### Source passage
***

Currently, a man is able to buy an annuity with a higher guaranteed income for the rest of his life than a woman can, because life companies expect to have to pay women for longer. Picture: 123RF/HYEJIN KANG
Currently, a man is able to buy an annuity with a higher guaranteed income for the rest of his life than a woman can, because life companies expect to have to pay women for longer. Picture: 123RF/HYEJIN KANG

While Women’s Day — or women’s month as it has become — is supposed to be a celebration of women, the articles and speeches about women and their finances seldom celebrate anything.

Instead they tell us the depressing things we already know — that we earn less and pay the price of staying at home to look after children and living longer.

While looking after children and living longer are blessings, financially they are not and together with lower pay leave us feeling helpless.

But we should celebrate the fact that as women, despite the odds against us, we may actually be doing better than men when it comes to managing our money.

***

### Exercise requirements
Resume the article about women and their finances after its last sentence, adding a few paragraphs in the same first-person plural voice.

### Available data
***

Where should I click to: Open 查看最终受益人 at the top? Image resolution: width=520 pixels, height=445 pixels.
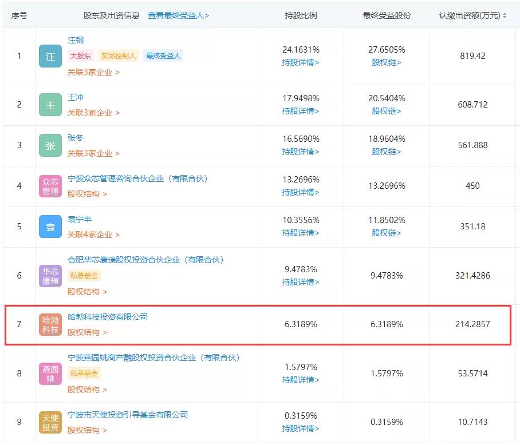point(178,15)
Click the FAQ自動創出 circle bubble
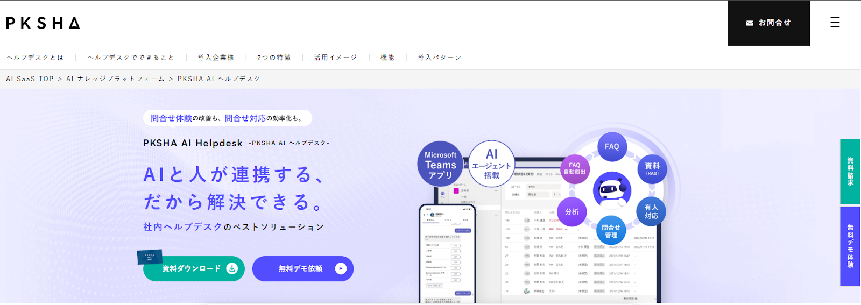The width and height of the screenshot is (861, 305). pos(574,169)
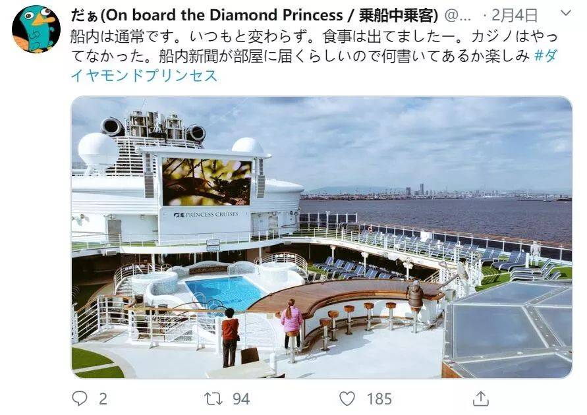
Task: Open the platypus profile avatar
Action: pos(36,29)
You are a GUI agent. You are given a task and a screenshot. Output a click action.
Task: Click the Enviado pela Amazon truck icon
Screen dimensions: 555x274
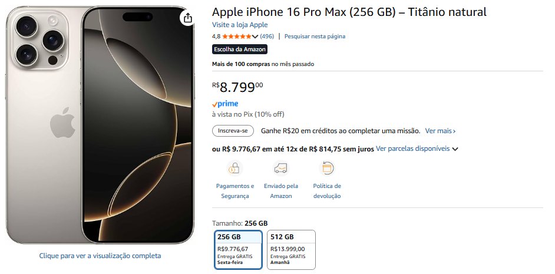[x=281, y=169]
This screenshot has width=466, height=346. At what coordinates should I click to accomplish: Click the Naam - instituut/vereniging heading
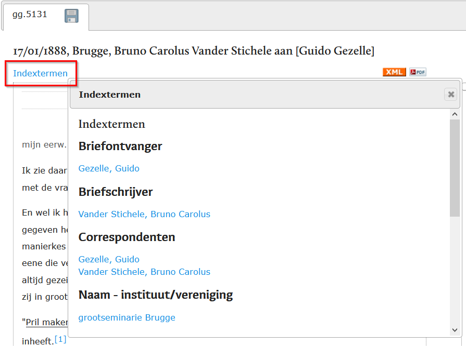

***

### Task result
The 2020 Old Mutual Savings and Investment Monitor shows that we’ve scored better on coping mechanisms when our finances are tight. It shows fewer women have done any of these not-so-great things with their money:

  • Borrowed from friends and family;
  • Fallen behind on household bills;
  • Fallen behind on credit card payments;
  • Fallen behind on stokvel savings;
  • Had to borrow from stokvels;
  • Fallen behind on home loan payments;
  • Cashed in savings; or
  • Taken out a personal loan or loan from an employer.

The only place where we are marginally worse than men, it seems, is on managing store card payments.

With these stronger money habits, we would be at an advantage if we enjoyed greater protection during child-bearing years and gender equal pay.

This year an article on the price we pay for motherhood in the Financial Times has a coronavirus twist. Women’s finances have been more severely affected by the lockdowns as mothers are more likely than fathers to have moved out of paid work by reducing their hours or resigning to look after children, the paper says quoting research done by the UK’s Institute for Fiscal Studies and the UCL Institute for Education.

The research found women were 47% more likely to have lost their jobs and 14% more likely to have been put on unpaid leave than men.

The institutes also found that children meant women were only able to do an hour of uninterrupted work for every three that men did.

When it comes to the gender pay gap, the Financial Times, in a different article, quotes the World Economic Forum as saying women around the world had another two centuries to wait for the global gender pay gap to close fully.

The WEF says across the world, women’s average annual income is $11,500 versus $21,500 for men.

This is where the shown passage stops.